But before we just pile on testing too much, let's be fair to our friends in the testing world. It is a crucial aspect that must be done and must be done well. But because of where it sits in the lifecycle, it's an aspect that for many teams can sometimes conjure up maybe some unfair reputations, depending on which side of the DevOps world that you live in.
If you're on the development side of the house, this might be how you view testing: sometimes you're working hard to meet your deadlines, to keep your sprints on track, to manage your backlogs, to ship your projects off for release, and then maybe it hits testing. Things take a little bit longer than you're hoping, and sometimes it feels like you're running into a bit of a wall where things come to a grinding or screeching halt. But if you're on the production side of the house, and testing gets rushed — applications are getting pushed into production and testing has moved on to their next project already — maybe this is the result that you experience: you're having to deal with frustrated customers, end users, or internal users that are dealing with a buggy application that doesn't function as it's expected to, or doesn't perform as it should.
So let's have a little sympathy for our friends in testing. The IT landscape is very complex, and testing needs to make sure that they're managing quality across all of this. Yes, testing is more embedded these days across the entire lifecycle as a continuous function, but ultimately the burden is falling on testing to make sure that quality is being achieved — across multiple application types, multiple deployment models, API testing and integrations and customizations and configurations, early-phase testing, all the way through testing very robust end-to-end business processes that span multiple systems. Speed needs to be achieved in test, but so does quality throughout all of this.
What the data actually says
I want to throw some of those exaggerated perceptions aside for a minute and ground some things in reality with some stats that we've seen. This came from the Role of Testing in DevOps Environment study that we did with TechStrong Research. When we asked, "How often is testing slowing down your ability to release?" — 38% of folks were saying always or frequently. That number by itself is pretty big. 44% are saying sometimes. You combine that, that's 82% of folks saying that testing is slowing down their ability to release. That's a pretty staggering figure. And it's hard to ignore, and it's certainly one that needs to be addressed.
Often this can be attributable to teams that maybe are still leaning on a lot of manual processes, where maybe effective automation is not yet in place, or effective tooling is not in place for test management, functional, or performance testing. But even in instances where those tools are in place, it takes time to really start building an effective and scalable test framework to support all of those complexities.
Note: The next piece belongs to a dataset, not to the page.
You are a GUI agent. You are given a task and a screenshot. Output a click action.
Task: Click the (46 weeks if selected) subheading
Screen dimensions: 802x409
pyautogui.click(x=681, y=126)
And further, skilled resources are required to get there, and those resources are limited. Their time is valuable.
As we start to see more AI-driven development come into play, this perception and experience that we talked about on the testing side may end up being felt even more. And that's something we want to make sure we're getting ahead of the curve on.
AI's current uptake in DevOps
To that point, I think there's some interesting information here that I want to cover. This was taken from a recent report we worked on with TechStrong Research about the use of AI in DevOps today. I want to give you some context, because I'm going to cite it a couple of times. We had over 500 respondents — globally, all DevOps professionals, ranging from practitioners through various levels of management, in a few different industries and across organizations of different sizes. The report was really aiming to try to understand: what are AI's positive impacts in our industry today, and what are some of the challenges that we're still facing?
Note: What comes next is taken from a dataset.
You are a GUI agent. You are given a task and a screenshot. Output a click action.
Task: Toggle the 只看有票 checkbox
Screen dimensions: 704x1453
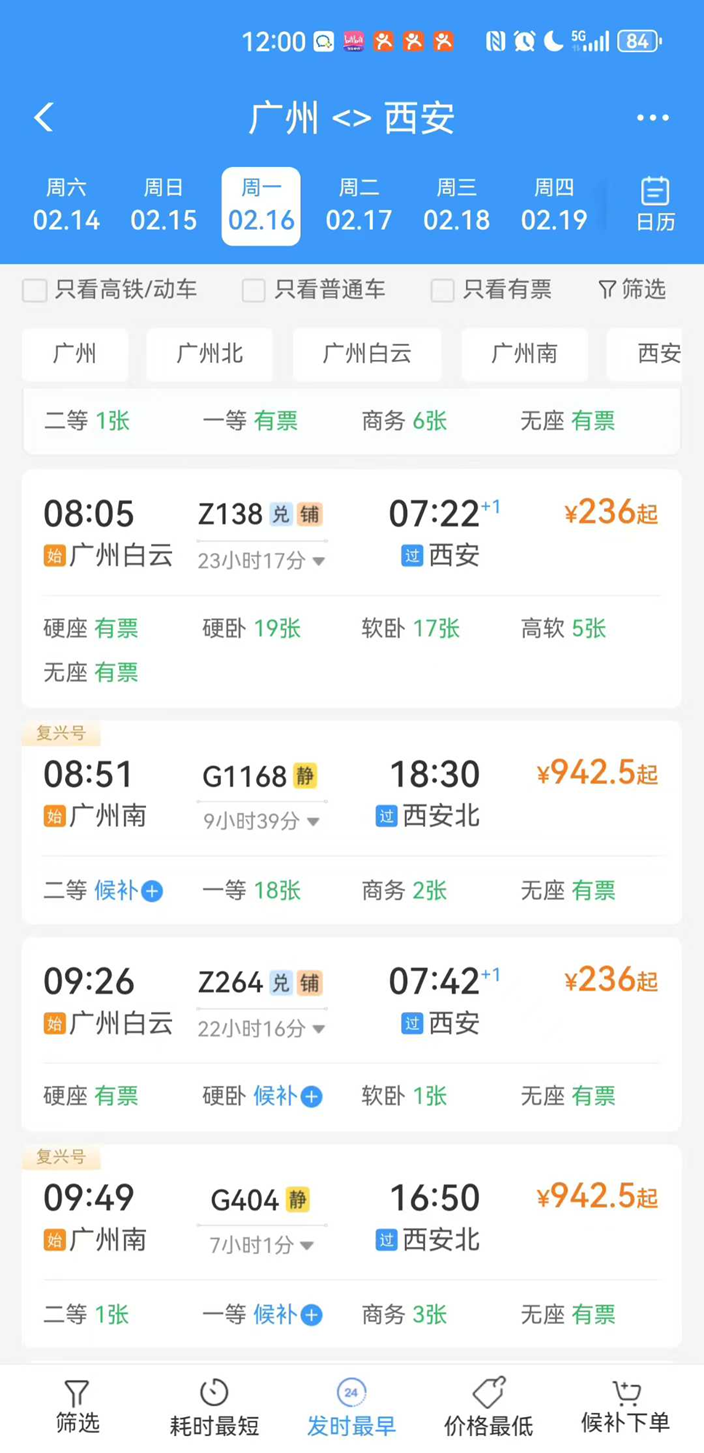[x=442, y=291]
What's kind of interesting, as I was doing a little bit of research on this, some of the results we saw from this report are very consistent with what other people are finding as well. What this is showing is that many organizations are already using AI in their development activities today. And this highlights the areas in which those teams are leveraging it most prominently. You can see that the majority of where it's being used is on the development side of the house. And perhaps just as important, we're expecting to see substantially more organizations begin to make use of AI-augmented DevOps tools in the very near term.
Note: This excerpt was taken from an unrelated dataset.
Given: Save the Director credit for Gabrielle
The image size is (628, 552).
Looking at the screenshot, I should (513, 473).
From that same study, we found that those teams that are using AI in their development activities are reporting that AI has boosted their productivity — 60% are showing this. If you contrast that with a similar study we did in 2022, folks anticipated that productivity and efficiency gains actually had a lower expectation than what ended up being realized just two years later. If you imagine 60% of your workforce being more productive and more efficient in their work, to some degree or capacity, that's not insignificant. And as AI continues to evolve, and as the capabilities of AI-augmented tools continue to advance, I think we can pretty safely assume that those productivity gains and efficiency gains are also going to continue to increase.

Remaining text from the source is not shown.